Our child’s situation became extreme, but when we needed to consider going to court to make it stop we knew we’d need the incident log and police incident info, bullying form, and correspondence with the child’s parents to show we had tried everything else.



No, do not interfere. Let the school handle it!

It is not your job.


It is the job of a parent.
Anonymous
Post 09/12/2024 07:36     Subject: What are the options when a student is attacked?

Anonymous wrote:
Anonymous wrote:
Anonymous wrote:
Anonymous wrote:
Anonymous wrote:All of those avenues are open to you. I’d file an incident report with the school for sure. Whether the incident results in a bullying report depends on the presented facts. If its a serious attack, you could file a police report, and, depending on the age of the student and the substance of the claim, additional steps could be taken.


Please tread cautiously here. The consequences for the alleged assailant can be truly devastating.

Do you really want to ruin some poor child’s life over what will ultimately be a small bump in the road?


If someone attacks my kid at school, I am calling the police. If the alleged assailant was unprepared for consequences, they should not have attacked. This is nursery school content.


Define "attack"


DP but if you didn't teach your little crotchgremlin to keep their hands to themselves, I'm going to make damned sure they learn that lesson after being foolish enough to touch my kid in any nonconsensual way. And I'm not going to limit my willingness to re-educate your brat to physical attacks, if they think cyberbullying is a loophole.

This is in your child's best interest. You should've taught them to mind their own business long before I needed to get involved to protect my kid.

Fsckabuncha "restorative justice". Your kid owes meaningful amends. If they don't already know that, well, school is for learning.


Thanks for demonstrating my point, Karen.
Anonymous
Post 09/12/2024 06:36     Subject: Re:What are the options when a student is attacked?

Anonymous wrote:Parent here of a middle school child whose MCPS handled the situation well.

— Echoing what others said about the bullying form: it’s the entry point for anything they do next. So file that ASAP.

— If and only if you fear your child is in danger of being attacked by the student again (Was it serious violence? Threats of more? Stalking?), then file a police report. You can drive to the station. Ask for the incident number. They likely can’t and won’t do anything, and if nobody is in imminent danger then they shouldn’t do anything, but this way you are making a record in case things escalate. Speaking from experience, you do not want to let threatening and harmful behavior escalate.

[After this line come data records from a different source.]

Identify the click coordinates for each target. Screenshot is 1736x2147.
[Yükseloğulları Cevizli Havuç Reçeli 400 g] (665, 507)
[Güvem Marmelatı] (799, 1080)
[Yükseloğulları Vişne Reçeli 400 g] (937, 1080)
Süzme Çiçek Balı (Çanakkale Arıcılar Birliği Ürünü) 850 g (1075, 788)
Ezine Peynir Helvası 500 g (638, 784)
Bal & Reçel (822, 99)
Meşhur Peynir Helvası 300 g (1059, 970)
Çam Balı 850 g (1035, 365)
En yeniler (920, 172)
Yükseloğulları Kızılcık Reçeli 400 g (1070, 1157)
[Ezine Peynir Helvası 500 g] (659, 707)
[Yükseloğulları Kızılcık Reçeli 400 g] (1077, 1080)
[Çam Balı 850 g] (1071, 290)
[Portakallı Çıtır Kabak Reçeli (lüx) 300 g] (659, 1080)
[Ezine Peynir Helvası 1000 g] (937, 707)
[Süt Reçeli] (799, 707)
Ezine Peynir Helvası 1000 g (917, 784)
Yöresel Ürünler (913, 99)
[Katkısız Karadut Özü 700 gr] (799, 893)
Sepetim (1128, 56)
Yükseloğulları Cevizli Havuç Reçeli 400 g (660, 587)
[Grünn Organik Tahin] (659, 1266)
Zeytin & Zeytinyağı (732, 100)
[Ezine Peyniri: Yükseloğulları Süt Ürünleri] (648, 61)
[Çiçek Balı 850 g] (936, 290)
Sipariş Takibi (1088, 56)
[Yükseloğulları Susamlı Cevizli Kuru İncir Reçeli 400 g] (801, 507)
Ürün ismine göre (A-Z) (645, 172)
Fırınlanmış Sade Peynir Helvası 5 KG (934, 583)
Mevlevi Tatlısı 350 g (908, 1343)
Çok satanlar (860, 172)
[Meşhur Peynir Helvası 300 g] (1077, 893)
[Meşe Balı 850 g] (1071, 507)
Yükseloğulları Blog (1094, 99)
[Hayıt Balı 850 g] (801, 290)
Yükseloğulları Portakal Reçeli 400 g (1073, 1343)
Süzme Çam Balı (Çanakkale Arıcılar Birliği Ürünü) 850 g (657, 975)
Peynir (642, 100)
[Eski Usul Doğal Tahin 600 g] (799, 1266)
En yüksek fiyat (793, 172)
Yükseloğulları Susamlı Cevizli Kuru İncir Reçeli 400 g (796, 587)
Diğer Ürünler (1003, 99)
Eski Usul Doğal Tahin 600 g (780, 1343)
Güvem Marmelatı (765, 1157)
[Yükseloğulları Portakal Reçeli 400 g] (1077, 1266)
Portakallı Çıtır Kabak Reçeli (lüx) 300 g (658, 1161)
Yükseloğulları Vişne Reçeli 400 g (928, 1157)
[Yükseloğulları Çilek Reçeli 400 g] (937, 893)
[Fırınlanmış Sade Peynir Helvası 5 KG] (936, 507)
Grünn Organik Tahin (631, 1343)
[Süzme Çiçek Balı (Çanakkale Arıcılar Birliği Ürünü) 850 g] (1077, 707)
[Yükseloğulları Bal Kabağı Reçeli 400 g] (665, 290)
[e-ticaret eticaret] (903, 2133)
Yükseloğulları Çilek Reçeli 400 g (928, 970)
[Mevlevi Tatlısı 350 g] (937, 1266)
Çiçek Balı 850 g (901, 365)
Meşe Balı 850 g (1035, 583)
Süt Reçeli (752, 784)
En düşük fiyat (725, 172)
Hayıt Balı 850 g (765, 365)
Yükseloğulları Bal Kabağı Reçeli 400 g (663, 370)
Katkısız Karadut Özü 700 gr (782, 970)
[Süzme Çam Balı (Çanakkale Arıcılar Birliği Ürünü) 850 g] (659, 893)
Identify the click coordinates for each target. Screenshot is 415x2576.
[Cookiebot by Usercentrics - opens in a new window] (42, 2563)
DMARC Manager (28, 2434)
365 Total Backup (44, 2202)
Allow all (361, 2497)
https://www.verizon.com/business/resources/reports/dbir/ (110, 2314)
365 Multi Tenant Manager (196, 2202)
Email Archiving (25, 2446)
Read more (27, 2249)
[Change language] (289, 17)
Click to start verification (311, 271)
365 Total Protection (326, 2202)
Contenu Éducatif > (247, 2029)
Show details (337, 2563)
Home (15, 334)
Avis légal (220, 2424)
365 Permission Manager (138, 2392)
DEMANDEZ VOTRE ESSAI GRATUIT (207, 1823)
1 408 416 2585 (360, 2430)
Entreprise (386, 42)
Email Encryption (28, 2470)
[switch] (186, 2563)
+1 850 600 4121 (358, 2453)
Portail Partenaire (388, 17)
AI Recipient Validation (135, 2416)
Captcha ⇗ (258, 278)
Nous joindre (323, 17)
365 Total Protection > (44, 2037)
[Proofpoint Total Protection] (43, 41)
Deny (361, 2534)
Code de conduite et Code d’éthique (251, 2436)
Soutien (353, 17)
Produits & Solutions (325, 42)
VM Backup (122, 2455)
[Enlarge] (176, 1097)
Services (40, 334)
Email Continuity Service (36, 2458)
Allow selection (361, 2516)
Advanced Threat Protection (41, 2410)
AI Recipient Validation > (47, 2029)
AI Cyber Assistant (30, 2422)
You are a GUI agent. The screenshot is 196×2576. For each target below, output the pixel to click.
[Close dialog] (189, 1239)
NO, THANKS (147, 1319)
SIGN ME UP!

— Keep a log of anything that happens and save anything digital, like threatening texts.

Our child’s situation became extreme, but when we needed to consider going to court to make it stop we knew we’d need the incident log and police incident info, bullying form, and correspondence with the child’s parents to show we had tried everything else.



No, do not interfere. Let the school handle it!

It is not your job.
Anonymous
Post 09/09/2024 17:48     Subject: Re:What are the options when a student is attacked?

Parent here of a middle school child whose MCPS handled the situation well.

— Echoing what others said about the bullying form: it’s the entry point for anything they do next. So file that ASAP.

— If and only if you fear your child is in danger of being attacked by the student again (Was it serious violence? Threats of more? Stalking?), then file a police report. You can drive to the station. Ask for the incident number. They likely can’t and won’t do anything, and if nobody is in imminent danger then they shouldn’t do anything, but this way you are making a record in case things escalate. Speaking from experience, you do not want to let threatening and harmful behavior escalate.

— Keep a log of anything that happens and save anything digital, like threatening texts.

Our child’s situation became extreme, but when we needed to consider going to court to make it stop we knew we’d need the incident log and police incident info, bullying form, and correspondence with the child’s parents to show we had tried everything else.